The server binary is the backbone of the rust-chat-server. It establishes a TCP server, listening for events and commands through our comms library.


🛠 Technical Overview

  • Async I/O: Utilizes Tokio Runtime and Tokio Streams for asynchronous, non-blocking I/O.
  • Actor-like Model: Uses Tokio Channels for an actor-inspired, lightweight architecture.
  • Chat Rooms: File-based (JSON) chat room definitions in the resources/ folder.

🏗 High-Level Architecture

High Level Architecture Diagram

  1. Bootstrap: Reads from resources/ to initialize chat rooms.
  2. Server Start: Handles a variable number of concurrent users. For a terminal-based client, see the tui project.
    • Commands: Join, leave rooms or send room-specific messages.
  3. ChatSession: Manages individual user commands and room subscriptions.
    • Joins rooms via interaction with RoomManager, receiving a broadcast::Receiver<Event> and a UserSessionHandle.
    • On room exit, UserSessionHandle is returned to RoomManager.
  4. Messaging: Maintains an in-memory list of UserSessionHandles for room messaging.
    • Tasks are created to unify messages from different rooms into a single mpsc::Receiver<Event>.
  5. User Output: Unified events are sent to the user through the TCP socket.

🚀 Getting Started

Run the server with cargo run or cargo run --bin server according to your working directory. Defaults to port :8080. Any bootstrap issues will result in an application exiting with error.

🧪 Stress Testing

  • Example: Check stress_test in the examples directory.
  • 🚨 Socket Limits: Ensure both server and stress test socket limits are configured for high user volumes.

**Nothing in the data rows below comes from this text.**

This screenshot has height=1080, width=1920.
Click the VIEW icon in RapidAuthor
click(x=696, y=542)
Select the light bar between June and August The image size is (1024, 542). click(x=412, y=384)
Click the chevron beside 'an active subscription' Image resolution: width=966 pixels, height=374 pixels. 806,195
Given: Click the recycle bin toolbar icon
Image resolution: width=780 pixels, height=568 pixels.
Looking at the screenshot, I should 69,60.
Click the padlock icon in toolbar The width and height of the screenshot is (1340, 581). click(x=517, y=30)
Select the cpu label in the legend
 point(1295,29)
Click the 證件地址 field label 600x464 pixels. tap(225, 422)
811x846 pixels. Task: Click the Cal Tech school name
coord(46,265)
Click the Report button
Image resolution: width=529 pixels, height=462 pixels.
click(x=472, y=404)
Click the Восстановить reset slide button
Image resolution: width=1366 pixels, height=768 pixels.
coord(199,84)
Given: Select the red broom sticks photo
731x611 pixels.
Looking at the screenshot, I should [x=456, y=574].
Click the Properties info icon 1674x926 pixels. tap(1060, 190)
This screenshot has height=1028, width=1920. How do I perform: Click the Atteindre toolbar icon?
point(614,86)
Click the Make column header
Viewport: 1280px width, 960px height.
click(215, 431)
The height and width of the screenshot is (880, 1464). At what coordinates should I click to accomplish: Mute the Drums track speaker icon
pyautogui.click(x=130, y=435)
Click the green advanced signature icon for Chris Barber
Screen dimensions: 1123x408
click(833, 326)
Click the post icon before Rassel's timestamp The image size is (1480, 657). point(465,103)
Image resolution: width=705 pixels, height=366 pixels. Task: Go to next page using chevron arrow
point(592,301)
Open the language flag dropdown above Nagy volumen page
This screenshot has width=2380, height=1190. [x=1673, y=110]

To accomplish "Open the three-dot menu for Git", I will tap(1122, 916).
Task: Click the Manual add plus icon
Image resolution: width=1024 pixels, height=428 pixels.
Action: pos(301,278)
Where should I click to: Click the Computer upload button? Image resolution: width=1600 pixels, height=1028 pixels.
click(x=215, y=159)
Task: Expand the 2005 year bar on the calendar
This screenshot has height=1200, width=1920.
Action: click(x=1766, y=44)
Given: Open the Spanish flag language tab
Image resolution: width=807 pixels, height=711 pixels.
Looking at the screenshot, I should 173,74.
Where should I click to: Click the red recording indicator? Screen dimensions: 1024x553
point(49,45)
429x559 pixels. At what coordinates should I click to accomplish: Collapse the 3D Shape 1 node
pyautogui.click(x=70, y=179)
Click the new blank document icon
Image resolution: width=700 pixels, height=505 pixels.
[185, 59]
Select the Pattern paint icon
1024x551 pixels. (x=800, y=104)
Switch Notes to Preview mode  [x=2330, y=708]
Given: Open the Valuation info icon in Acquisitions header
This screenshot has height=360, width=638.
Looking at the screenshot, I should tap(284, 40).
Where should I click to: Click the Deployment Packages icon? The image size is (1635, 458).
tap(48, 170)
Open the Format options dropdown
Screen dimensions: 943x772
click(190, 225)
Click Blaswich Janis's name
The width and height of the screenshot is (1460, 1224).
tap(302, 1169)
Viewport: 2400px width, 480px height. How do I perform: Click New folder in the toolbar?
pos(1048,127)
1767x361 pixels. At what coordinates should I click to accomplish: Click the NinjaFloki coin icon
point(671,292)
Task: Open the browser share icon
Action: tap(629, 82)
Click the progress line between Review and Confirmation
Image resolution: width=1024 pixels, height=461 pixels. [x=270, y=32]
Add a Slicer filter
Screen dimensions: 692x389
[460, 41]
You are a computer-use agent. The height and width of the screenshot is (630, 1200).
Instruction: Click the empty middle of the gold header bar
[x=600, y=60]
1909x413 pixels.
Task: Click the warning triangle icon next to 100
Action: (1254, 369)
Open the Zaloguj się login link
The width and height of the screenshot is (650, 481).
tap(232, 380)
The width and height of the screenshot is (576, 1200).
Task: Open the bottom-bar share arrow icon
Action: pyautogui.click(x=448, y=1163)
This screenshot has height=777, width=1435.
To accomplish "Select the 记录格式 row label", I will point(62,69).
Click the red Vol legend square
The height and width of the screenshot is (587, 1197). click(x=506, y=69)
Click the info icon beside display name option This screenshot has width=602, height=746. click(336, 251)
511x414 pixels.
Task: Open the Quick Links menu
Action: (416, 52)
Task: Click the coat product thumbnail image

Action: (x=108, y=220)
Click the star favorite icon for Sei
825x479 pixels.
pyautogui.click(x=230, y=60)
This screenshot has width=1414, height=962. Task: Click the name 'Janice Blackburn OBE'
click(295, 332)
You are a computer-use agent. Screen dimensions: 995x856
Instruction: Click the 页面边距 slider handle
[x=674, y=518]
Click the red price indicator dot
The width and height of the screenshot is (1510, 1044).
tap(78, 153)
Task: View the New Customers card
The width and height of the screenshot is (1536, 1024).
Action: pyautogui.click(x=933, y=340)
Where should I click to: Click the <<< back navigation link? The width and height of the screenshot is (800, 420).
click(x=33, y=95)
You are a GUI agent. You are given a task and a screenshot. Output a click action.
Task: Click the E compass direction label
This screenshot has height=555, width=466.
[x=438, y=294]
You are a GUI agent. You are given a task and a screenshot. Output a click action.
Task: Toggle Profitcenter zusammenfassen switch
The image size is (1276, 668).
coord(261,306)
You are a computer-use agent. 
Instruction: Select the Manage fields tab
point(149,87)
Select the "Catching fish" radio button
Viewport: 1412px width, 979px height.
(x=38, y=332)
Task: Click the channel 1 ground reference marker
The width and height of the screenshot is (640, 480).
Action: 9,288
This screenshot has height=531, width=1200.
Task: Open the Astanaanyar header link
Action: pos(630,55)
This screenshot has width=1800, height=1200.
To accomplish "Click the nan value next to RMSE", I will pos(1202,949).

Run the stress test with cargo run --example stress_test.

📈 Stress Test Outcomes

🚫 No rigorous load testing was conducted, but several preliminary tests were done.

Using a $4/month DigitalOcean Droplet, a test was run with 48 users (2 per room), each sending 200 messages per second. This resulted in 576k RPM Write and 1.152M RPM Read.

CPU reached 100% utilization without any significant lag or memory impact. When the load was reduced by 50%, CPU utilization decreased to 56-60%. With higher loads, there were delivery lags.

On an Apple Silicone M2 Pro, the system could easily handle 10k concurrent users with a lower message rate.

📈 Scaling Further

The server is currently optimized for vertical scaling by making full use of multiple cores. However, it can only scale so far within a single instance, bound by the hardware or code optimization limits.

To truly scale horizontally, several strategies can be employed:

  1. Sharding Rooms: Distribute chat rooms among multiple server instances, directing users to the correct instance based on their room selection.
  2. Fan-Out Queue: Incorporate a fan-out message queue architecture where each server instance consumes and broadcasts messages to its connected users.

Your choice will depend on specific requirements:

  • Limited Users, Multiple Rooms: Option #1 is ideal for a Discord-like architecture with multiple rooms but limited users per server (e.g., up to 1,000).
  • Global Rooms, High Concurrency: For a setup where room lists are global and user counts are high, option #2 offers better scalability.
  • High Volume, Hybrid Approach: If you expect both high user counts and multiple servers, a hybrid approach of options #1 and #2 would provide the greatest scalability.